You can just click **Runtime → Run all** to try the demo.

# Module 3 - Markov Chain: Language, Probability & Illusion

In this module, we explore how Markov chains, despite their simplicity, can generate outputs that resemble language, conversation, or even music. By modeling transitions between elements—letters, words, or notes—purely based on observed probabilities, these systems can create sequences that feel meaningful, even though no understanding is involved.
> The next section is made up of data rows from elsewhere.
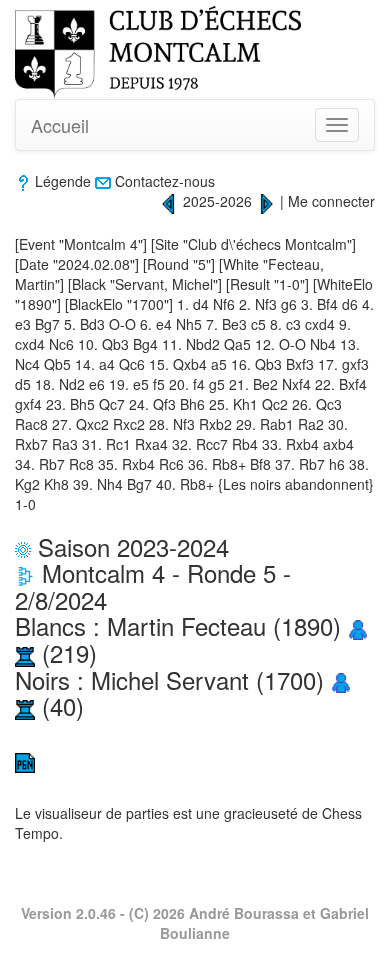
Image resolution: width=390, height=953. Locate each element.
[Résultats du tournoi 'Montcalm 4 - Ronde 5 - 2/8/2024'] (25, 572)
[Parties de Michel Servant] (25, 705)
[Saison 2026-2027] (266, 201)
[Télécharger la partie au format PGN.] (25, 761)
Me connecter (331, 201)
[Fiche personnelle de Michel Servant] (341, 679)
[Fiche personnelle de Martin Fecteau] (358, 625)
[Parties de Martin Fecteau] (25, 652)
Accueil (60, 125)
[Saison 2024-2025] (169, 201)
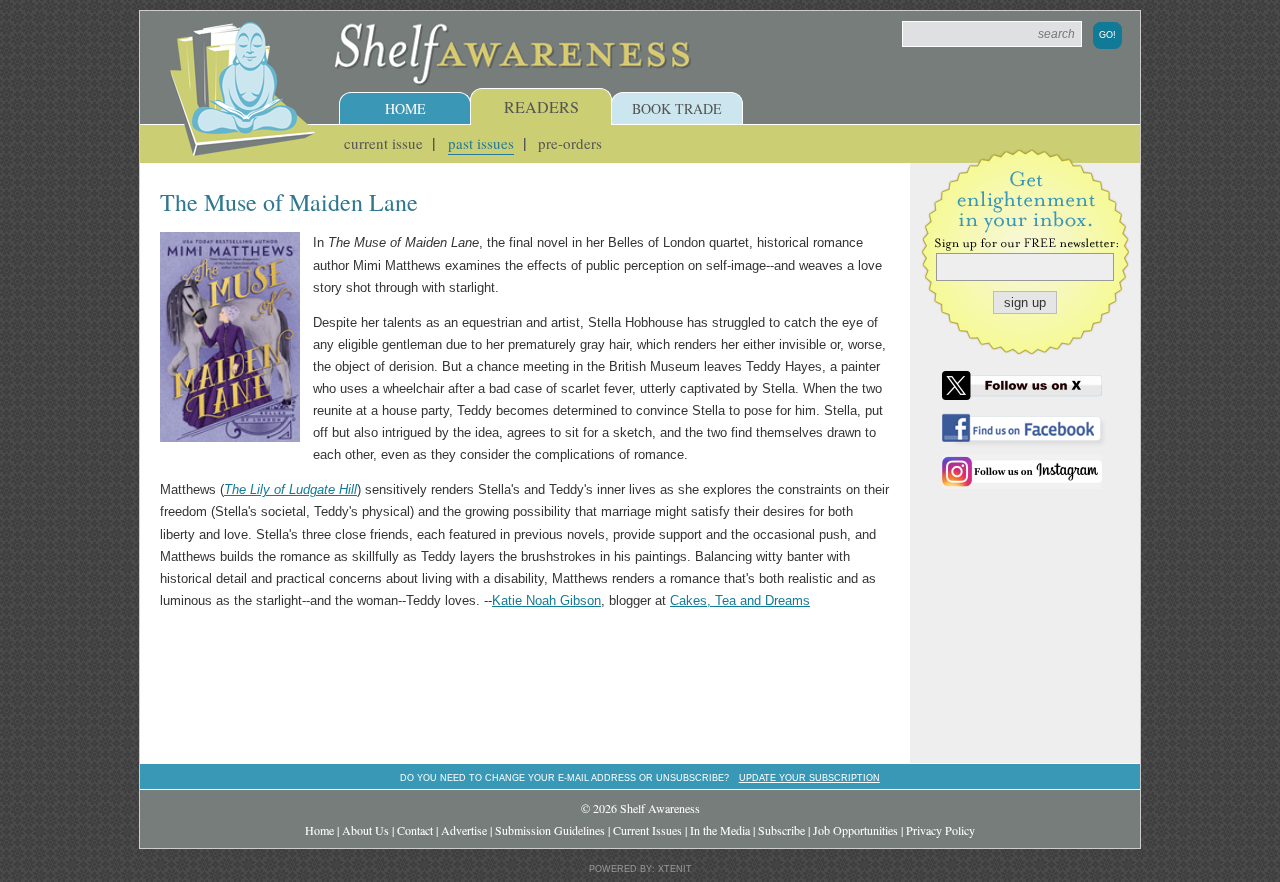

This invites us to reflect on how easily structure and pattern can give the illusion of intent or intelligence.

In [None]:
#@title system setup and data loading {display-mode: "form"}
# install packages
!pip install --quiet nltk wordcloud matplotlib ipywidgets

# import packages
import nltk
nltk.download('brown') # download the standard Brown Corpus training data set for Markov Chain

from nltk.corpus import brown
from collections import defaultdict, Counter
import random
import string

import matplotlib.pyplot as plt
import matplotlib.cm as cm
import matplotlib.colors as mcolors
import textwrap

from ipywidgets import Output
import asyncio
import os



import warnings
warnings.filterwarnings('ignore')

## the Brown Corpus Dataset

The Brown Corpus is a widely used text dataset compiled from American English sources in the 1960s. It includes documents from various genres—such as news, fiction, government, and academic writing—making it useful for studying general language patterns. In this demo, we use it as training data for a simple character-level Markov model. Like the MNIST data set we've seen before, it was implemented in another publicly-available Python package called nltk (natural language ToolKit)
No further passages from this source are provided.